Jake and Neytiri have kids now. (How? If he is just a consciousness in a body? Oh, forget it.) Another addition to the brood is “Spider,” the son of Quaritch—we again don’t know when, how, or with whom—who couldn’t leave when the Na’vi kicked all the invaders out prior because he was just a babe—see, you learned something, babies cannot travel frozen in space. Huh. “The Way of Water” is equally as stunningly beautiful as the first film, and has just as successfully harnessed something I think Cameron has done better so far than anyone else. That is that a great deal of humans have this desire for total connection with Mother Nature that we suppose indigenous people have, yet I dare to suggest we’ve never had it to this extent. The best example in the new movie, of which there are multiple, is when Kiri lies down in the “grass” and goes into this altered state where she thoroughly communes with all of the life around here, until everything is swaying together with her breath or vice versa, she is swaying with everything.
It is breathtaking. All of the flora and fauna on Pandora are breathtaking. Add now the element of water, and the ocean’s majestic creatures, such as the whale-like tulkun, who the ocean clans of Pandora consider like brothers and sisters (as Polynesian people do), and who those cold-blooded profiteers from off-world are hunting for a gland that “stops” human aging. The underwater world gave Cameron ample opportunity to exploit the grace and beauty of Nature. It also provided an opportunity for pathos which I have not experienced since I was a child and was traumatized for life by a movie that told of the death by human hands of an entire orca family.
This was legit painful. I’m not sure it’s even okay for kids, to be honest. Cameron builds up your love for Pandora and its creatures—a love that the first movie has already established—and then literally takes down one of these amazing creatures in what feels like real time and lasts FOREVER (PS the whole movie is longer than three hours, so make sure you go to the bathroom). But you know what? This time, I sat and I absorbed it. You know why? Because after the pandemic, and the anti-Asian violence, and the invasion of the capital, after all the haters, this is what I’ve started to do, I realized.

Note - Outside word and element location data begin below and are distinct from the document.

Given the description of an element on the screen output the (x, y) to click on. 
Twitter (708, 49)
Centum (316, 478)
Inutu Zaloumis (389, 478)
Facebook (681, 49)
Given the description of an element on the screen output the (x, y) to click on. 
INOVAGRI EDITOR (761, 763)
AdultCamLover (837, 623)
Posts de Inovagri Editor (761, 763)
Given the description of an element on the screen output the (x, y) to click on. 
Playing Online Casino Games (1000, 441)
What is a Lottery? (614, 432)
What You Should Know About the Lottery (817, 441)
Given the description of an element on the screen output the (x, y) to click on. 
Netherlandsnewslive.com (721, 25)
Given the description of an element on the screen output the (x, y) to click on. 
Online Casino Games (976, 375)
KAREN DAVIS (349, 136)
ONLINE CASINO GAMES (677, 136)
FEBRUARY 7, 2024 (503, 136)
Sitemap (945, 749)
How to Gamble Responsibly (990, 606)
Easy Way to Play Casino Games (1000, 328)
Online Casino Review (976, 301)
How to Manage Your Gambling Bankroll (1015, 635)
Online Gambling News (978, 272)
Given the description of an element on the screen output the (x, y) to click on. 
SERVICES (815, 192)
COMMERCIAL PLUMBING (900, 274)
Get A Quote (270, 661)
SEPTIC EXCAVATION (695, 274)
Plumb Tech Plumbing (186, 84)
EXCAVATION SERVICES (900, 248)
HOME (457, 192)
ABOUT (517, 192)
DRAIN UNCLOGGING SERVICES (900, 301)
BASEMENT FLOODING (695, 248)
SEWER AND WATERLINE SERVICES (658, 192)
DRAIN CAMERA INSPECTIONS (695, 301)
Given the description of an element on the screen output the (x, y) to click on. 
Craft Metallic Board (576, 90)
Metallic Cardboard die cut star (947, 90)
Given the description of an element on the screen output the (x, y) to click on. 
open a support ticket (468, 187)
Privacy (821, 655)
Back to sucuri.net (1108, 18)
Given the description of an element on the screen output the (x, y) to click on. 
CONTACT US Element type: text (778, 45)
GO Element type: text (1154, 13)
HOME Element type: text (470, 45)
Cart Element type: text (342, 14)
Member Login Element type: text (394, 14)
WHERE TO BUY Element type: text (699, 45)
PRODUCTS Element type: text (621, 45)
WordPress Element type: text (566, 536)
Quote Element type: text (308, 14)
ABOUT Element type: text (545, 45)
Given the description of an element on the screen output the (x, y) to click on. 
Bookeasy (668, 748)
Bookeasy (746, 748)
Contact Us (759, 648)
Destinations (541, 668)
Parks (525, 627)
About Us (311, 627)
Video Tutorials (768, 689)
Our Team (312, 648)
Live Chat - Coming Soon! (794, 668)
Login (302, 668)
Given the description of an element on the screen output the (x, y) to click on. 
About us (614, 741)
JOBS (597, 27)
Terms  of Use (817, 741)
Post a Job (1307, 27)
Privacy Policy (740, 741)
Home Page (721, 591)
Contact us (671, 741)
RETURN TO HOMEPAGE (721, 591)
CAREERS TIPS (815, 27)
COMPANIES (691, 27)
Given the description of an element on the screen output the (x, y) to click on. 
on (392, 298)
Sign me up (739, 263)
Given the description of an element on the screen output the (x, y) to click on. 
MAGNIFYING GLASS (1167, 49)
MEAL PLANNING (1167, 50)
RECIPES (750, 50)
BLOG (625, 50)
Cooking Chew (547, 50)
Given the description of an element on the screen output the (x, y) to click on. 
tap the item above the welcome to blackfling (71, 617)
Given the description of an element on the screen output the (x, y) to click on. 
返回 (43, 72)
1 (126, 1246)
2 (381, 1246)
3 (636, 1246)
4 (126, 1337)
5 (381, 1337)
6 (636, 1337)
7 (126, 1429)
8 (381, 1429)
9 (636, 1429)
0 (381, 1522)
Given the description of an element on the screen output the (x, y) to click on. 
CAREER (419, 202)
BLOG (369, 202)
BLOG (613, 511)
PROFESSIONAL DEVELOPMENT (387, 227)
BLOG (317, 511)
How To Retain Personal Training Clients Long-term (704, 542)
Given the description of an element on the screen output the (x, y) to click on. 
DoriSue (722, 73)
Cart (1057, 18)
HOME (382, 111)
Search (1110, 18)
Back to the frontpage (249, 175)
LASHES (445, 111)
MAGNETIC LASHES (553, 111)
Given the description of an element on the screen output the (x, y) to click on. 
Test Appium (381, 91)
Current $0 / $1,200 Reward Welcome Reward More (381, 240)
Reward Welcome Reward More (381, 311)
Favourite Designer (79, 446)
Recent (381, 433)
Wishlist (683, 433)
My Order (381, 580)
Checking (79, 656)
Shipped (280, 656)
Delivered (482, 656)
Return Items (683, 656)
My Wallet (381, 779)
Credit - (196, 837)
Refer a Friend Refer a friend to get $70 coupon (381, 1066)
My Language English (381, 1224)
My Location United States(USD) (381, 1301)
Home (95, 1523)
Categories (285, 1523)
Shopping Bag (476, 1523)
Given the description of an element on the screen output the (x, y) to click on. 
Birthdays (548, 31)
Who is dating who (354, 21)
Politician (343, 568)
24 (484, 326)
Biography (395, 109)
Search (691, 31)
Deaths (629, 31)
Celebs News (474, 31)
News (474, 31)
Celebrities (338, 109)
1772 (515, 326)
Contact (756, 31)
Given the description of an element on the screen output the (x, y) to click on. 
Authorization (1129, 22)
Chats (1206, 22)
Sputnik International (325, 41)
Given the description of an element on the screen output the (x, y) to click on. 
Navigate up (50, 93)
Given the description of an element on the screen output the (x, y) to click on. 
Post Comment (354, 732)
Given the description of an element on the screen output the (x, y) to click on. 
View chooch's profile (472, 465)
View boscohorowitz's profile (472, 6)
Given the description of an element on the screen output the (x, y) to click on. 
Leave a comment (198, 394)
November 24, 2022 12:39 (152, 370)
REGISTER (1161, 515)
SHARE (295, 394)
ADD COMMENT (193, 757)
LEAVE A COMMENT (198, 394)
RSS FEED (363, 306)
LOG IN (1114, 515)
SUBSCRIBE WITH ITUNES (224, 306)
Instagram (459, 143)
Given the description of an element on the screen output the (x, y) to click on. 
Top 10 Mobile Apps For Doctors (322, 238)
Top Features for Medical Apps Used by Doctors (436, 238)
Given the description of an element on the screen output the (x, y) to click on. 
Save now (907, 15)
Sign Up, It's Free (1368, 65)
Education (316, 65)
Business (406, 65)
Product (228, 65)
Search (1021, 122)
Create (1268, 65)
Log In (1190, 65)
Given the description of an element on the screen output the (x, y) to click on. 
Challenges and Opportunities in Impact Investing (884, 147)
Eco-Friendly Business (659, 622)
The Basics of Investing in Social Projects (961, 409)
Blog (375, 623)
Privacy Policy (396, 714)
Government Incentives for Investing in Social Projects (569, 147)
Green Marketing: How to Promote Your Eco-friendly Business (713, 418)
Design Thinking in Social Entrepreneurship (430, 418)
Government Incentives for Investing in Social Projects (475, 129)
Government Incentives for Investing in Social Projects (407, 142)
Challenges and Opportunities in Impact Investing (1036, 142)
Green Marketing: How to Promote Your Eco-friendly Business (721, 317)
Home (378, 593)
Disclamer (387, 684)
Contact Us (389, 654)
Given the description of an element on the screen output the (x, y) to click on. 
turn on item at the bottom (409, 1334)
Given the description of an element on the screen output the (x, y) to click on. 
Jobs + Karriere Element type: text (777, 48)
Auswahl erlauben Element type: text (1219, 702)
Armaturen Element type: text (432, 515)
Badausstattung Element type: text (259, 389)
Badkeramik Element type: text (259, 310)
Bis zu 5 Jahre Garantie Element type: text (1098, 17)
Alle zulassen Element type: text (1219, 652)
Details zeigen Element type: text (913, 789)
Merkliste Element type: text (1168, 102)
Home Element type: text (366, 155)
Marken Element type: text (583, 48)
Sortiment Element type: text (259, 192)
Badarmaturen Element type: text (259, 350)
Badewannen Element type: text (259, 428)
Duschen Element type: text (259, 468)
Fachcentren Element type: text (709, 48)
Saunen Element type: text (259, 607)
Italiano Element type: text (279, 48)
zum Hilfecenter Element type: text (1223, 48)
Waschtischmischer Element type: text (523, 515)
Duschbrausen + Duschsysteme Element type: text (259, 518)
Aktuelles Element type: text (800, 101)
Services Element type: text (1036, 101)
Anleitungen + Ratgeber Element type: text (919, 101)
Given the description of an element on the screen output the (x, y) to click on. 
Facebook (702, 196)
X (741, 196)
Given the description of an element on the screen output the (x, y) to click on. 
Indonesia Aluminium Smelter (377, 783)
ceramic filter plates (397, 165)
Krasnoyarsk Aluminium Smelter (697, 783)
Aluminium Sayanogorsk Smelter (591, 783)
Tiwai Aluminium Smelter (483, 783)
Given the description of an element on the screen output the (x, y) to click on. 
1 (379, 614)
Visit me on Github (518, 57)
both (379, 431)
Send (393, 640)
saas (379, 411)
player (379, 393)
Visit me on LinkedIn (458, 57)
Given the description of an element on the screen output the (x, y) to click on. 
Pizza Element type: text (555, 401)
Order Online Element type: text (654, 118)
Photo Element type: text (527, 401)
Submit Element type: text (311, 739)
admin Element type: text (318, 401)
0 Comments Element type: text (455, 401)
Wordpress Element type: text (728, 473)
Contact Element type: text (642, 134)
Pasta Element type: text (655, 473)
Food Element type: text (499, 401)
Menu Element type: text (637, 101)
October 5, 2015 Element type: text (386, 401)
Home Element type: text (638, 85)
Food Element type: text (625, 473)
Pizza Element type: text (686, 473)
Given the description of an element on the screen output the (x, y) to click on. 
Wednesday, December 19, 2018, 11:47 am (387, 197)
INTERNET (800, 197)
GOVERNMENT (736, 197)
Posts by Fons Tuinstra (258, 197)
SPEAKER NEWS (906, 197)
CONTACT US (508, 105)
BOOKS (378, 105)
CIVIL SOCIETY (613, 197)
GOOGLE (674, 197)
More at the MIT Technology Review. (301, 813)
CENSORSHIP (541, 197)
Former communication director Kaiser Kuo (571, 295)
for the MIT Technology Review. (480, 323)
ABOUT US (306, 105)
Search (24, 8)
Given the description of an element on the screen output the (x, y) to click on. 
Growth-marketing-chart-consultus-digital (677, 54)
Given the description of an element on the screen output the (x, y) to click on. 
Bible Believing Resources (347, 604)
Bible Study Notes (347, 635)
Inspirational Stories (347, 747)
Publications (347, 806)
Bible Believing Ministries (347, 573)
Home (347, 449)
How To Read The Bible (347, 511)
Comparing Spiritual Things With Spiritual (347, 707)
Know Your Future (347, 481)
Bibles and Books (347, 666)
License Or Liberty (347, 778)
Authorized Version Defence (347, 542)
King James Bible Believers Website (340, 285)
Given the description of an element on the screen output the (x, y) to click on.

I couldn’t do it in the first “Avatar” because at that time, I thought the two sides of the conflict were sooooo exaggerated, the evil military and the perfect Na’vi. Didn’t fly for me and I didn’t like the movie at all apart from the visuals (and yes, the Na’vi are weirdly attractive, feral, fit, love the stripes. PS why do we all like it when humanoids are blue?). In contrast, and in part, definitely, because the first “Avatar” already prepped us, I had a much easier time (even though it was hard) accepting that, yep, some humans are this horrible.
In “The Way of Water,” Jake and his family have to abandon their forest home and seek sanctuary with the ocean clans of Metkayina. Jake falsely believes this will protect the rest of the Na’vi, but of course it just leads Quaritch and his evildoers to plow through everything in their path to get to him. Meantime, we get to know Jake and Neytiri’s kids: the obedient older son, the rebellious younger son, the specially attuned Kiri, the sprite-ish Tuk (played charmingly by Trinity Jo-Li Bliss), and Spider, who must decide which side he’s on (there’s no contest, is there?). By the end, the audience was clapping and sobbing in a way I hadn’t experienced since “Saving Private Ryan.” In fact, there was a phenomenon documented with the first “Avatar”—that it depressed everyone SO MUCH because apparently, a lot of us want to be Na’vi.